● **Required task**
Pull out, word for word, every line of the entries from the line containing "Task: Click the" through the end of the entries, including both ends, and leave the pictures out.

● **Recorded information**
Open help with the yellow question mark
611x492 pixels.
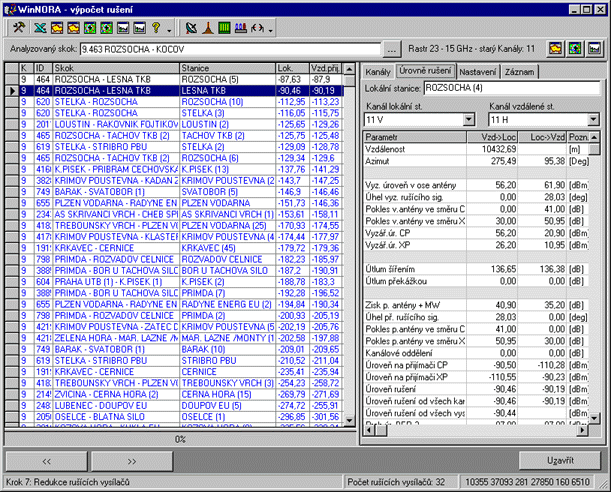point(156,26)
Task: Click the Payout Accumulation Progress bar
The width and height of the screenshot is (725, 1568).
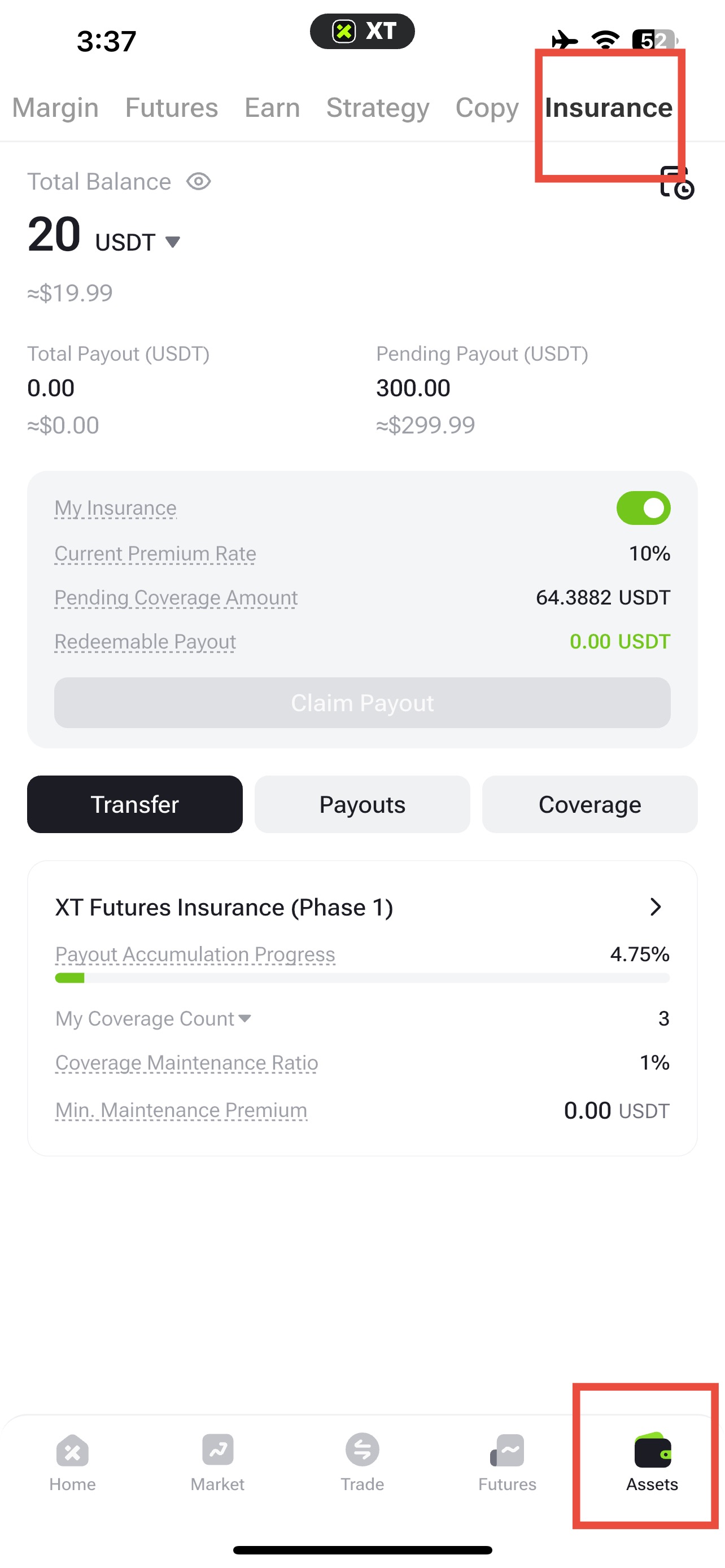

● **Result of the task**
Task: Click the Payout Accumulation Progress bar
The width and height of the screenshot is (725, 1568).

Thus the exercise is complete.